**ASSIGNMENT**: Please tally the lines of the listing that follows where the word "coordinates" appears, and reply with the number only.
-------
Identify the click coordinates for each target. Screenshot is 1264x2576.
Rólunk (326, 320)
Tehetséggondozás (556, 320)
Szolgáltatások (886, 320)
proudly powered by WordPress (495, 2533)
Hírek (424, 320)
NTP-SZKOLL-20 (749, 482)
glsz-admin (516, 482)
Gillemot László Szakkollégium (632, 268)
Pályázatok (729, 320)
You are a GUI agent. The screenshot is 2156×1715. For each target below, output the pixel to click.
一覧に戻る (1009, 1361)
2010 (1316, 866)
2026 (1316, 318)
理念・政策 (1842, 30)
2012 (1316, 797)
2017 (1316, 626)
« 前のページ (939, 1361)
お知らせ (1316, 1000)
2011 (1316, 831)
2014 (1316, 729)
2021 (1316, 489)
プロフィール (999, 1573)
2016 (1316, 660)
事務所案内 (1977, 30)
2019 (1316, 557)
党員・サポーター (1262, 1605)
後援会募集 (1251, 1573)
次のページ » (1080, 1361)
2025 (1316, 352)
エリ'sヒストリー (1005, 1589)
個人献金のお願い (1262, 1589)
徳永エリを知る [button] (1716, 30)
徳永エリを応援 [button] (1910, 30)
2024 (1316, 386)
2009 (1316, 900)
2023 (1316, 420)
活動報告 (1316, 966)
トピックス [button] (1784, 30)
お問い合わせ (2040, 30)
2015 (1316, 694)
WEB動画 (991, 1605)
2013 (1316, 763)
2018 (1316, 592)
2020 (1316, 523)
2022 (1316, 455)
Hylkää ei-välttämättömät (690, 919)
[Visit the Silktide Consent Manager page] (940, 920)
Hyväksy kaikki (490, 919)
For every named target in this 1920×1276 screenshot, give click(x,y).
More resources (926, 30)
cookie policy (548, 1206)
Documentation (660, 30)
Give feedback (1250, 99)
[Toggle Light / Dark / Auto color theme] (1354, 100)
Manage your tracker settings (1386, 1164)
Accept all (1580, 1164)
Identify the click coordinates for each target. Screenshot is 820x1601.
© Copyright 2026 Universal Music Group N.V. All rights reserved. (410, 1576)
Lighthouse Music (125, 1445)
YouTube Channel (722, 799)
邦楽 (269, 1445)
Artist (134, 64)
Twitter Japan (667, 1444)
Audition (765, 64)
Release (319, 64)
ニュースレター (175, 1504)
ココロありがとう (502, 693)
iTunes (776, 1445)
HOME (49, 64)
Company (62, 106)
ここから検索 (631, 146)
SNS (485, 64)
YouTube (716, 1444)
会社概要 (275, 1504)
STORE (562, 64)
-------
**PROBLEM SOLUTION**: 2